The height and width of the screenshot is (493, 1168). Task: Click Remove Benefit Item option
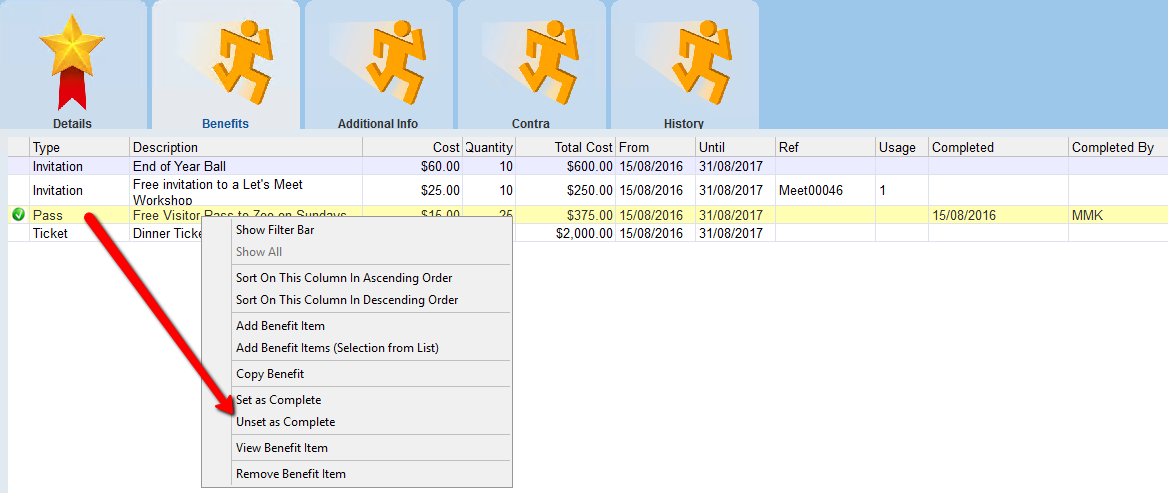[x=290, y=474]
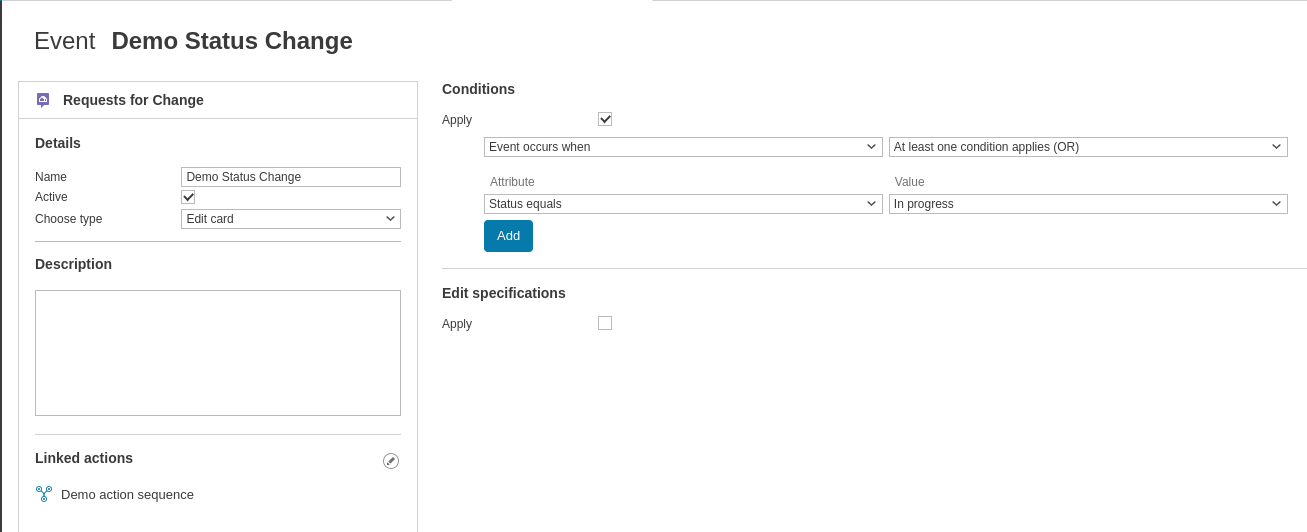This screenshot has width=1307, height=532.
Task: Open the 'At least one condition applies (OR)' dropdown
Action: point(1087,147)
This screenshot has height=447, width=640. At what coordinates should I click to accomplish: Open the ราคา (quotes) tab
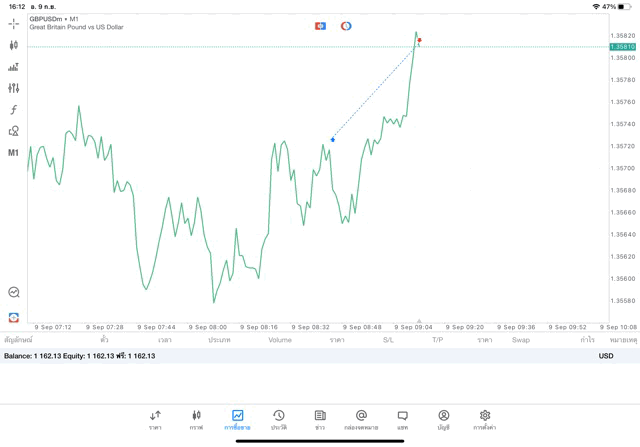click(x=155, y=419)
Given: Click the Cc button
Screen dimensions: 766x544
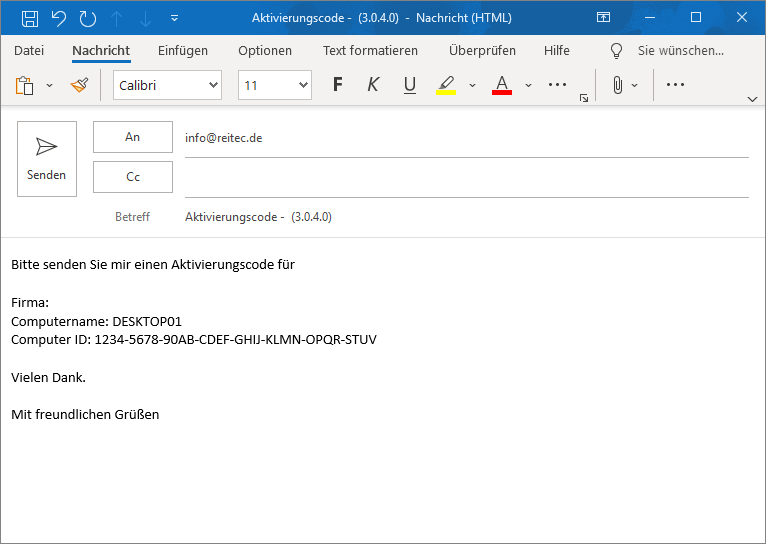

> **PROBLEM REQUIREMENTS**:
Leaving the pictures out, reproduce the entries above exactly.

> **OUTPUT OF THE TASK**:
The height and width of the screenshot is (493, 1168). Task: Click Remove Benefit Item option
[x=290, y=474]
This screenshot has width=1307, height=532.
Task: Open the 'At least one condition applies (OR)' dropdown
Action: point(1087,147)
This screenshot has height=447, width=640. At what coordinates should I click to accomplish: Open the ราคา (quotes) tab
click(x=155, y=419)
Given: Click the Cc button
Screen dimensions: 766x544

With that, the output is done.